DIRECTIONS: Please output, without any change, the lines of the material below from the very first through the one with "You are a computer-use".

────────────────────

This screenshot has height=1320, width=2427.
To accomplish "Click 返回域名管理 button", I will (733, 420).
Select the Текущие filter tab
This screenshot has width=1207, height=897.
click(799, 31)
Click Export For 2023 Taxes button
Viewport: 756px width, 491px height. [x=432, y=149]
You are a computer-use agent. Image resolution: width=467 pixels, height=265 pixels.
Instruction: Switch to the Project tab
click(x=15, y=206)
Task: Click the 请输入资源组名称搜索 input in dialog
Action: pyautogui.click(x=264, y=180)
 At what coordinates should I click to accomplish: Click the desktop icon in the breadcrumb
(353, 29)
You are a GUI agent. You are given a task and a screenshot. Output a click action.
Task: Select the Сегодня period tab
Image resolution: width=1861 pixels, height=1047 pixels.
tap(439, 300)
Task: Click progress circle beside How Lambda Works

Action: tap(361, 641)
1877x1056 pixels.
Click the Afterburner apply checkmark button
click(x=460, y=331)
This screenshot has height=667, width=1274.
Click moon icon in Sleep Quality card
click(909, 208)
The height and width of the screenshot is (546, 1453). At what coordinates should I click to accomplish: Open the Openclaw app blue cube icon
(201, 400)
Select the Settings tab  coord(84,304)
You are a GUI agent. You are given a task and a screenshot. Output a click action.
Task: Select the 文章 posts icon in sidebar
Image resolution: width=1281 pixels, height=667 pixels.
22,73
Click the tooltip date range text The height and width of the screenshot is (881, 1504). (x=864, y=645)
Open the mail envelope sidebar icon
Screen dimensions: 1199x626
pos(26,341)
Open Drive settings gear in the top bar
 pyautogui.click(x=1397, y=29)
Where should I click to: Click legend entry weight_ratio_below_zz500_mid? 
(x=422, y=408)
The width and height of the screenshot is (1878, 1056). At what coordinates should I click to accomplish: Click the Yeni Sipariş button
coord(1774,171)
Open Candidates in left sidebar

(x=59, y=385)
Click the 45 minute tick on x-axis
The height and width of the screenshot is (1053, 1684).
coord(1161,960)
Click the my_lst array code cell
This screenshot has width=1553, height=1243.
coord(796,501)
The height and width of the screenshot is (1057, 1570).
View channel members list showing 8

────────────────────

RESULT:
This screenshot has height=1320, width=2427.
To accomplish "Click 返回域名管理 button", I will (733, 420).
Select the Текущие filter tab
This screenshot has width=1207, height=897.
click(799, 31)
Click Export For 2023 Taxes button
Viewport: 756px width, 491px height. [x=432, y=149]
You are a computer-use agent. Image resolution: width=467 pixels, height=265 pixels.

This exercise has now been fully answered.